The AIM7 workloads all work by slowly increasing the number of
worker processes, all of which have some duty cycle (busy & sleep).
Adding more processes tends to increase the number of jobs/minute
completed, up to a certain point. For some workloads, the system
has a performance peak and performance levels up at or near that
peak, for other workloads performance drops when more processes
are added beyond the peak, and performance drops to a lower plateau.
To keep the results readable and relevant, I am reporting the
plateau performance numbers. Comments are given where required.
3.7.6 vanilla 3.7.6 w/ backoff
all_utime 333000 333000
alltests 300000-470000 180000-440000 large variability
compute 528000 528000
custom 290000-320000 250000-330000 4 fast runs, 1 slow
dbase 920000 925000
disk 100000 90000-120000 similar plateau, wild
swings with patches
five_sec 140000 140000
fserver 160000-300000 250000-430000 w/ patch drops off at
higher number of users
high_systime 80000-110000 30000-125000 w/ patch mostly 40k-70k,
wild wings
long no performance platform, equal performance for both
new_dbase 960000 96000
new_fserver 150000-300000 210000-420000 vanilla drops off,
w/ patches wild swings
shared 270000-440000 120000-440000 all runs ~equal to
vanilla up to 1000
users, one out of 5
runs slows down past
1100 users
short 120000 190000
In conclusion, the spinlock backoff patches seem to significantly
improve performance in workloads where there is simple contention
on just one or two spinlocks. However, in more complex workloads,
high variability is seen, including performance regression in some
test runs.
One hypothesis is that before the spinlock backoff patches, the
workloads get contention (and bottleneck) on multiple locks. With
the patches, the contention on some of the locks is relieved, and
more tasks bunch up on the remaining bottlenecks, leading to worse
performance.
> That said, it's interesting that this happens with the semaphore path.

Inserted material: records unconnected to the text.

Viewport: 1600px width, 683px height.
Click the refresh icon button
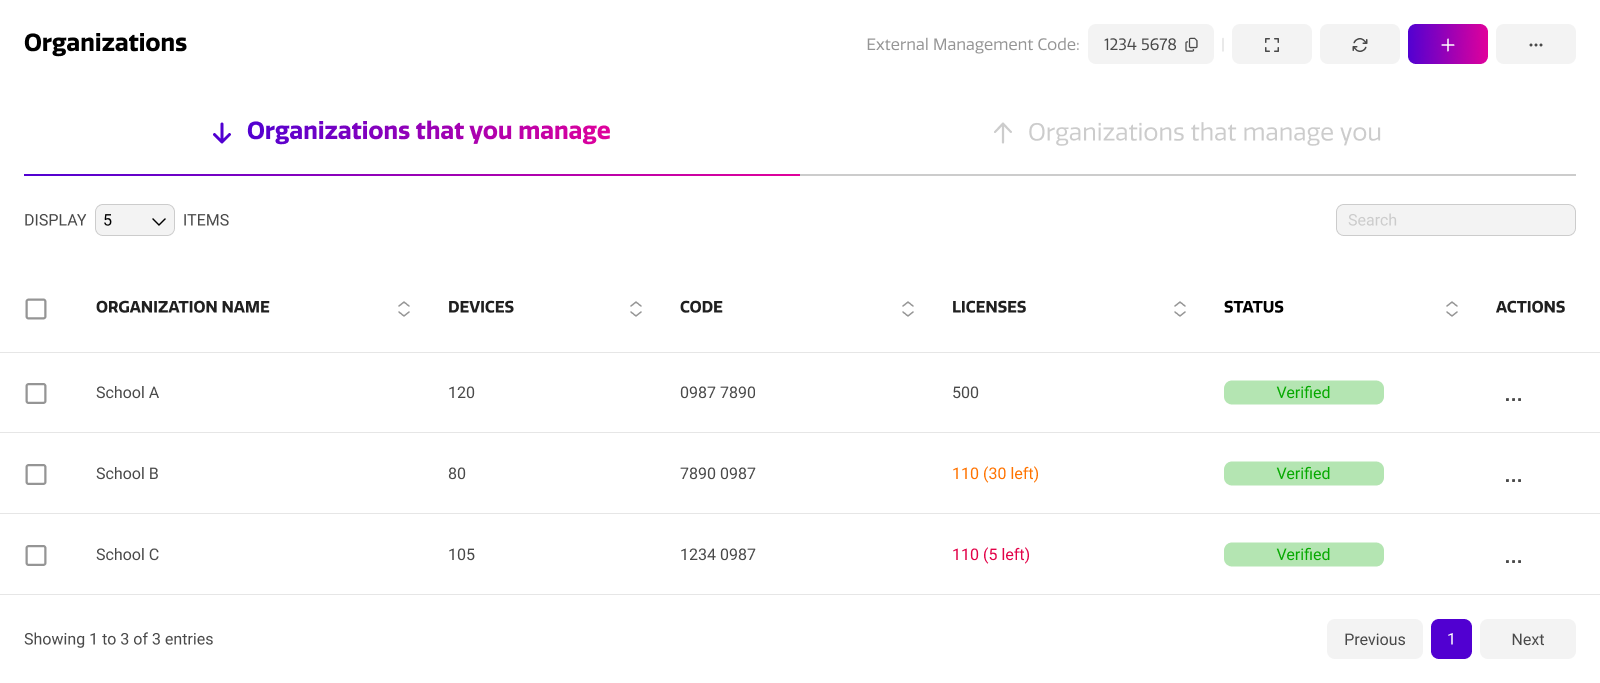coord(1359,45)
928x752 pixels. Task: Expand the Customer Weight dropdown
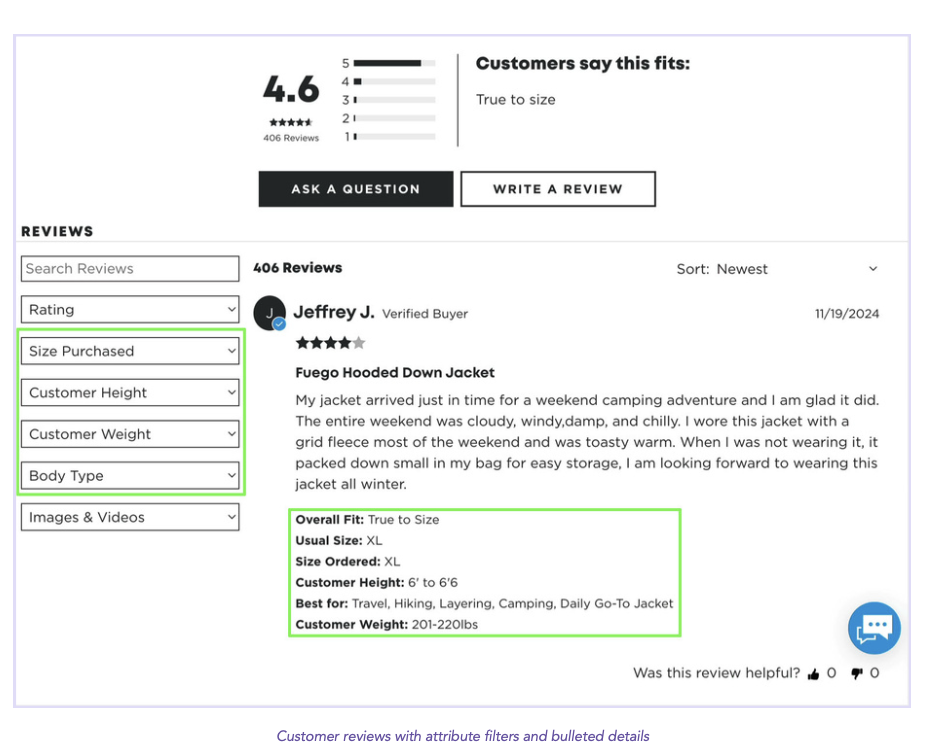[130, 434]
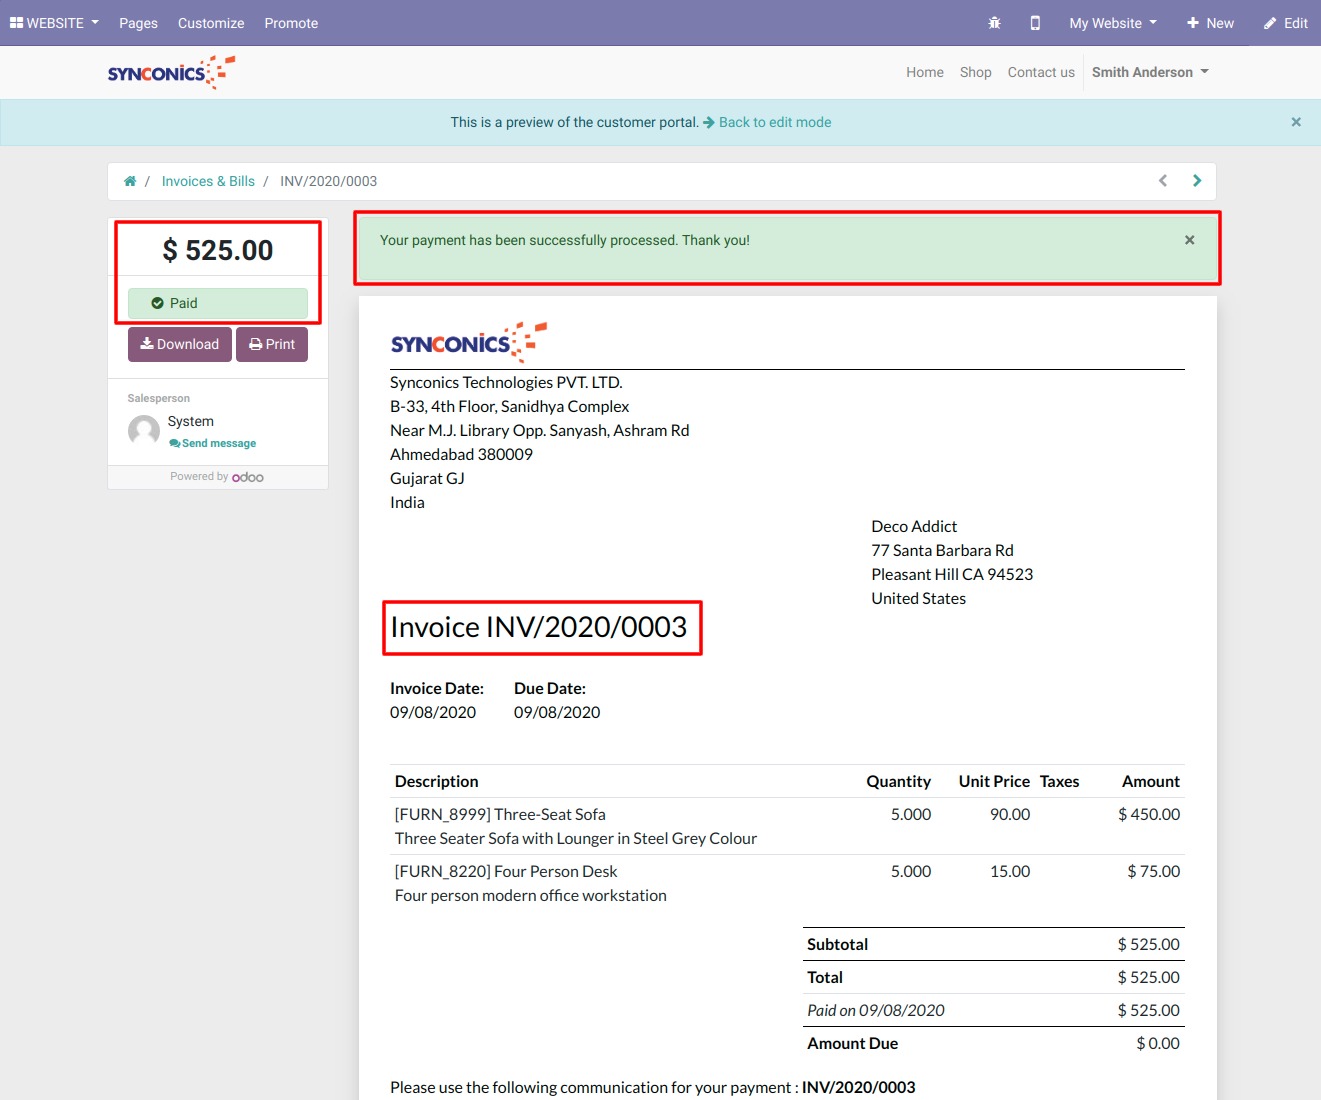1321x1100 pixels.
Task: Navigate to Invoices & Bills breadcrumb
Action: click(x=208, y=181)
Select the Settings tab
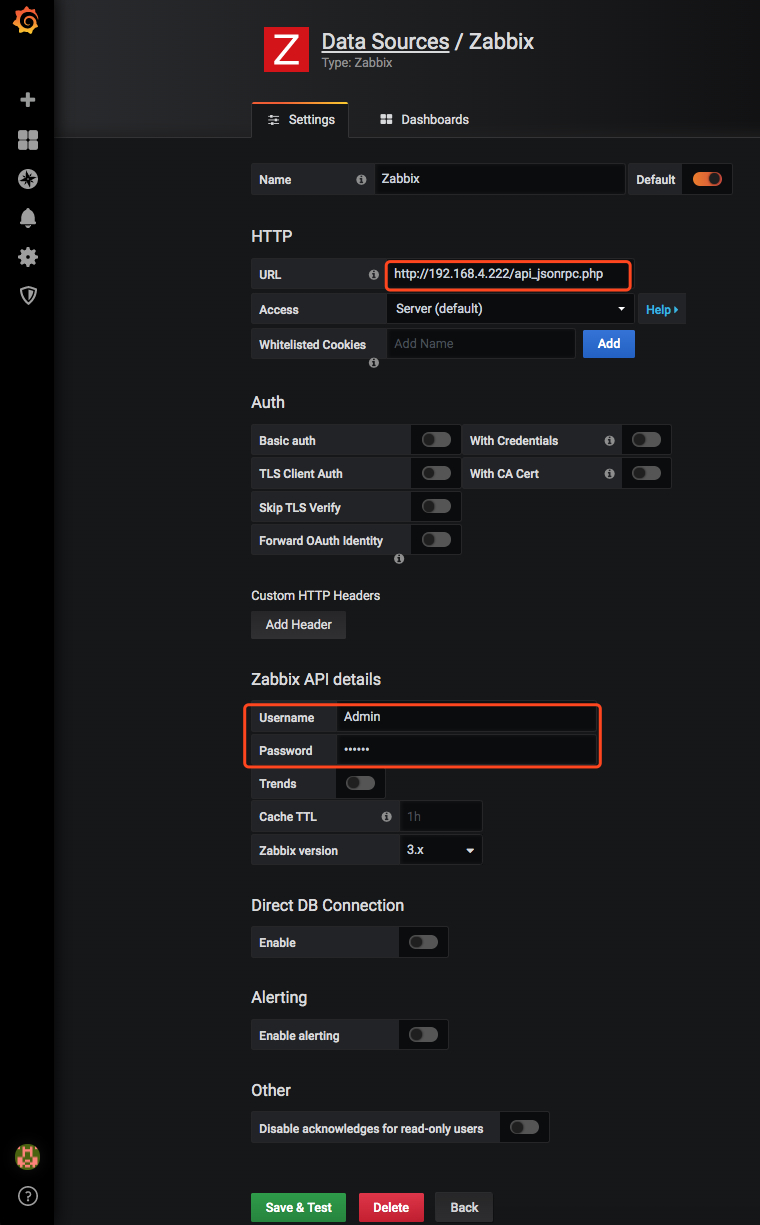 tap(300, 119)
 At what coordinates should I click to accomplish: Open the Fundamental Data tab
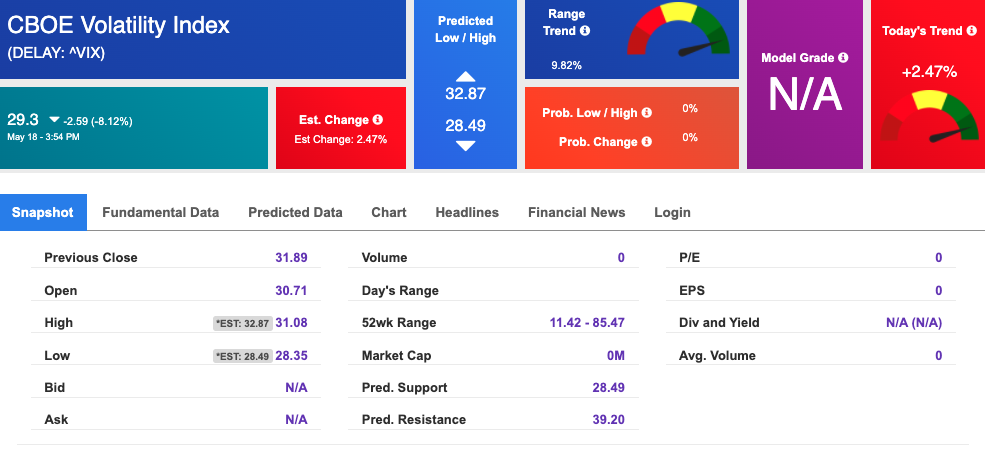coord(161,212)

> We've had other cases where the spinlock in the *sleeping* locks have
> caused problems, and I wonder if we should look at that path in
> particular.
If we want to get reliable improved performance without unpredictable
performance swings, we should probably change some of the kernel's
spinlocks, especially the ones embedded in sleeping locks, into
scalable locks like Michel's implementation of MCS locks.
We may be hitting the limit of what can be done with the current
ticket lock data structure. It simply may not scale as far as the
hardware on which Linux is being run.